Logical structure of files
The logical structure of a file describes the logical organization of the file, which is mainly divided into the following two categories:
- Streaming file (unstructured file):
- Logically, it is a continuous string of characters without internal structure.
-
Commonly seen in text files and binary files.
-
Record file (structured file):
- It consists of several logical records, each of which is an independent basic unit of information.
- Different logical records are distinguished by primary keys (such as ID).
- Includes the following types:
- Sequential file: Records are stored and accessed in sequence.
- Index file: Fast retrieval and access are achieved by creating indexes.
- Indexed sequential file: Combines the advantages of sequential files and indexed files.
- Direct file: Random access is achieved by directly accessing the physical address of the record.
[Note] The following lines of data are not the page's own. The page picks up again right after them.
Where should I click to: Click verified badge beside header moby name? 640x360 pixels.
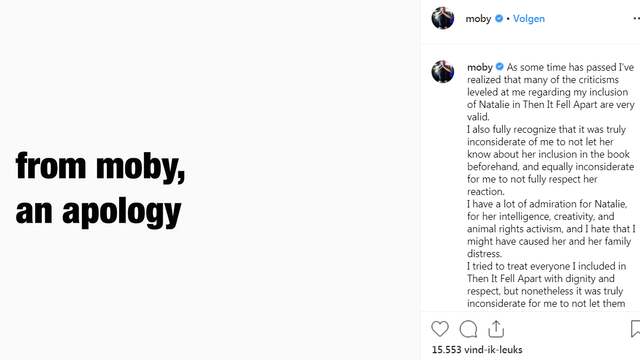pyautogui.click(x=499, y=18)
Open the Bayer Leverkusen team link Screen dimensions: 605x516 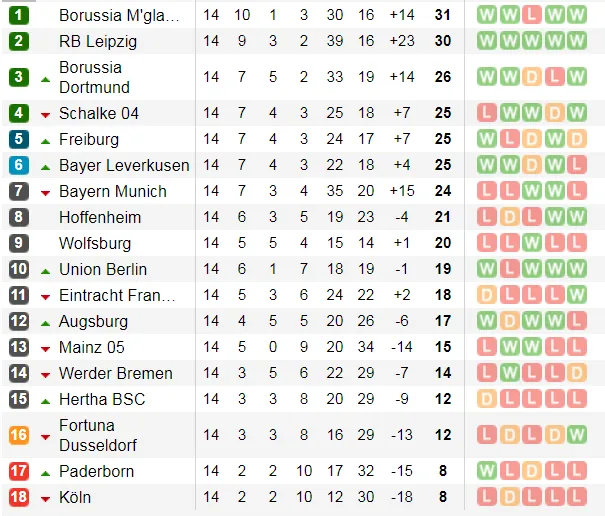coord(124,165)
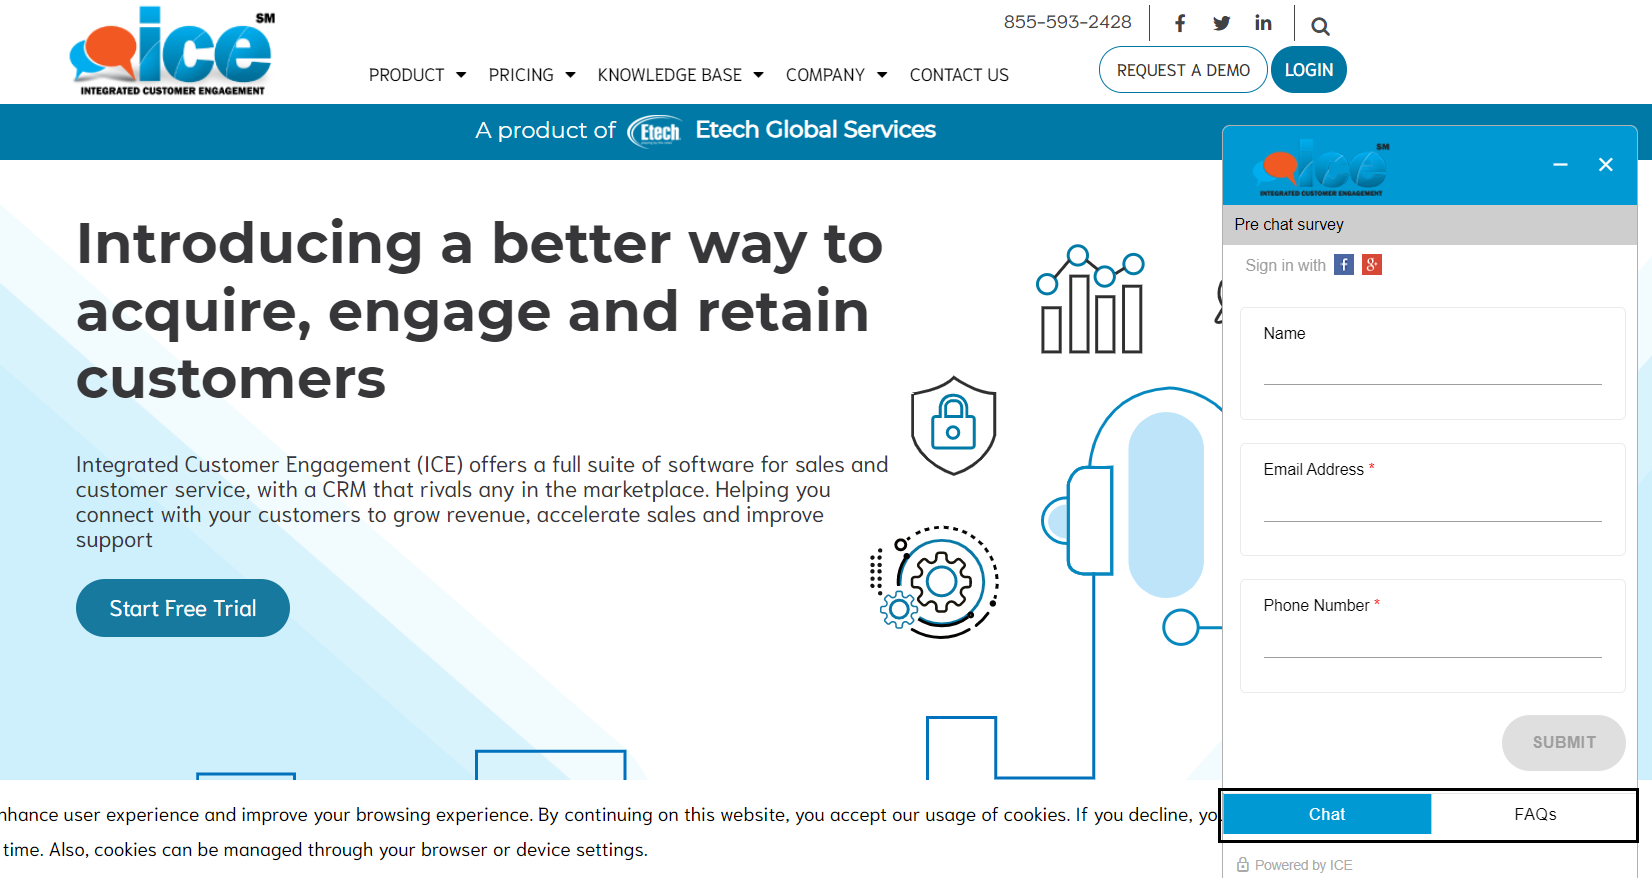1652x878 pixels.
Task: Click the Twitter bird icon in header
Action: [x=1221, y=23]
- Hash file: Use hash functions to quickly locate records, suitable for fast search operations.
Physical structure of files
The physical structure of a file describes the actual organization of the file on the storage medium, which mainly includes the following:
- Sequential structure:
- Files are stored continuously on the storage medium, and logical records are stored in adjacent physical blocks in sequence.
- Advantages: High efficiency of sequential reading and writing.
-
Disadvantages: Easy to generate fragmentation and cannot support random access.
-
Link structure:
- Records in the file are linked together by pointers and do not need to be stored continuously on the storage medium.
- Advantages: Reduce fragmentation problems and support dynamic expansion.
-
Disadvantages: Low random access efficiency and need to traverse pointers one by one.
-
Index structure:
- Create an index table for the file and find the physical address of the file record through the index table.
- Advantages: fast retrieval speed, suitable for large files and complex search operations.
-
Disadvantages: additional storage space is required to store index tables.
-
Direct file:
- For record-based files, the corresponding physical address is directly located through the primary key.
- Advantages: fast access, suitable for frequent random access scenarios.
- Disadvantages: need to design efficient mapping functions to avoid address conflicts.
Grouping and decomposition of records
- Grouping of records:
- Multiple logical records are combined into one physical block for storage.
- Block factor: The number of logical records contained in a physical block.
-
Advantages: Reduce the number of I/O operations and improve data transmission efficiency.
-
Decomposition of records:
- The operation of separating a single logical record from a physical block.
- Commonly used to read and process physical blocks containing multiple logical records.